僕を乗せた布は、凧のように浮かび上がった。しかし外の様子は窺い知れない。タオルケットのようなものに包まれ、身動きさえ取れずにいたのだ。
 ベール越しには陰影が踊っていた。そして、一気に暗くなる。暑くなる大気。湿度は増していく。
 そして、不意に布にピンクの丸が浮かび上がると、僕の体を貫いた。丸みは僕の体を飲み込み、布に張り付き、その球形の表面を浮き上がらせる。柔らかく暖かな感触。それが圧力を強めると、もはや僕はその球に張り付く一つの虫だった。

 それがブラの、パッドの中の世界なのだ。

§
 豊胸には刺激が一番。そうして生まれた商品が僕らだった。カップに仕込み胸に貼け、効果はてきめんだという。小人は掃いて捨てるほど殖えている。だから、一石二鳥というわけだ。女性的なスタイルを目指した子供も、なんとかカップを増やしたい大人も、誰もがこれを使った。
 そして、僕らの地獄が始まる。
 今日も僕は電車のような指二本に摘まれる。少女から娘へと足を踏み出した女の子が、僕の200倍はある躯体を以ってそびえ立つ。
 成長期の途上、文字通り期待に胸を膨らませた彼女は、それからそっと僕を下着に忍ばせるのだ。

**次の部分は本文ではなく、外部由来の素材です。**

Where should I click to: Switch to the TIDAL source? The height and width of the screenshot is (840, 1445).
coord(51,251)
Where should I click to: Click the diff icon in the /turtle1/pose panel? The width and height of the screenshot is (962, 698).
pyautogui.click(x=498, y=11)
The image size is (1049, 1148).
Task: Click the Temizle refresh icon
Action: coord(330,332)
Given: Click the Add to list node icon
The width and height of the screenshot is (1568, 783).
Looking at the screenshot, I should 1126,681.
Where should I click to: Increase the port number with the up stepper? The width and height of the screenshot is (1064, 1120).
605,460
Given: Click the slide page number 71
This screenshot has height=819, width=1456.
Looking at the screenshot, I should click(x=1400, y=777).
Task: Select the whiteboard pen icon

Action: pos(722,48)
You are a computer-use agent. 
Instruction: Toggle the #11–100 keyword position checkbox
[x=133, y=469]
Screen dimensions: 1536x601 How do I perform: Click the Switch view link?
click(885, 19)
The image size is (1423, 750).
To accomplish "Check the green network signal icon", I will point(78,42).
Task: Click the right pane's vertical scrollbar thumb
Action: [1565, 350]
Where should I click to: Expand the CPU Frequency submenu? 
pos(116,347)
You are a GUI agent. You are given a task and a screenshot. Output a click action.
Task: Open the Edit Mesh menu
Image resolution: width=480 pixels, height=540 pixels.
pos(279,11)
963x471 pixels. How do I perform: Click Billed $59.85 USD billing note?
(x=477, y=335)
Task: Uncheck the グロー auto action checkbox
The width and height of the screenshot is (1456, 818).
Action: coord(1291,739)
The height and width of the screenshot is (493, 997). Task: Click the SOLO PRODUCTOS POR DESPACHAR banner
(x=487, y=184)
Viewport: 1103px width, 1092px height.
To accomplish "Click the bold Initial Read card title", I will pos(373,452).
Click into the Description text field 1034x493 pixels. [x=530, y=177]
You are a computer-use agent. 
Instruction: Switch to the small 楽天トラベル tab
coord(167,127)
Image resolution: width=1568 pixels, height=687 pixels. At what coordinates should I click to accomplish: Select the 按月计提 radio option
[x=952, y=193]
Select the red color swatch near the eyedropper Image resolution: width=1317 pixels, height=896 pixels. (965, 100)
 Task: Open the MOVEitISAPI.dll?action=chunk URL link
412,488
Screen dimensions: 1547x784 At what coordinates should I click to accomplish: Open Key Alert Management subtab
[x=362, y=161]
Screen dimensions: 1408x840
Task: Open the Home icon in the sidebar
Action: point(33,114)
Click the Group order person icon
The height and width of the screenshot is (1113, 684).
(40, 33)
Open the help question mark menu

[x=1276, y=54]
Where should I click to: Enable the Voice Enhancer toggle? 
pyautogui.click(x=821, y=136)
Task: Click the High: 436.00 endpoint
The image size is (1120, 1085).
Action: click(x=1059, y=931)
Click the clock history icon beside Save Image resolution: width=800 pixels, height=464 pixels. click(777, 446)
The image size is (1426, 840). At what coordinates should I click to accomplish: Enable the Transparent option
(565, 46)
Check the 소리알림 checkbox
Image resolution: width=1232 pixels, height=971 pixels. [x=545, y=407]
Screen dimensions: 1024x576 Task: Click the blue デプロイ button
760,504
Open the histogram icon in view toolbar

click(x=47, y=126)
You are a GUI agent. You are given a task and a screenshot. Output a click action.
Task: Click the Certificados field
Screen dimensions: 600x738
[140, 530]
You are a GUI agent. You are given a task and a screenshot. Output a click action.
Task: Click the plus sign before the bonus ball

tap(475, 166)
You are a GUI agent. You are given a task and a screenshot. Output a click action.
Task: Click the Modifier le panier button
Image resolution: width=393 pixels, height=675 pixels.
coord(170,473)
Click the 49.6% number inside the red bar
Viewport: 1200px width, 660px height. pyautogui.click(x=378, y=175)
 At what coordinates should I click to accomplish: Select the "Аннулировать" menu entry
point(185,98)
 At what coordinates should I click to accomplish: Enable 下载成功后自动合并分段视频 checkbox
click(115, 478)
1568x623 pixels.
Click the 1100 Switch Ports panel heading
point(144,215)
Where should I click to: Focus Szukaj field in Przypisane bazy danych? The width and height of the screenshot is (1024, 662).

 一月前には村で暮らしていた僕が、全てを奪われ巨人の娘の乳房に張り付く。その乳首にさえ嬲られつづける惨めさに、もう昔のことなんて思い出したくもなかった。
 しかも、彼女はまだ14の少女らしい。おさげを編んだ、まだあどけない少女だ。そんな幼くやや丸めの顔が、僕なんて瞼に乗せられそうな大きさで僕を見る。ふた周りほども年の離れた小娘に、見られるだけで射すくめられる。屈辱だった。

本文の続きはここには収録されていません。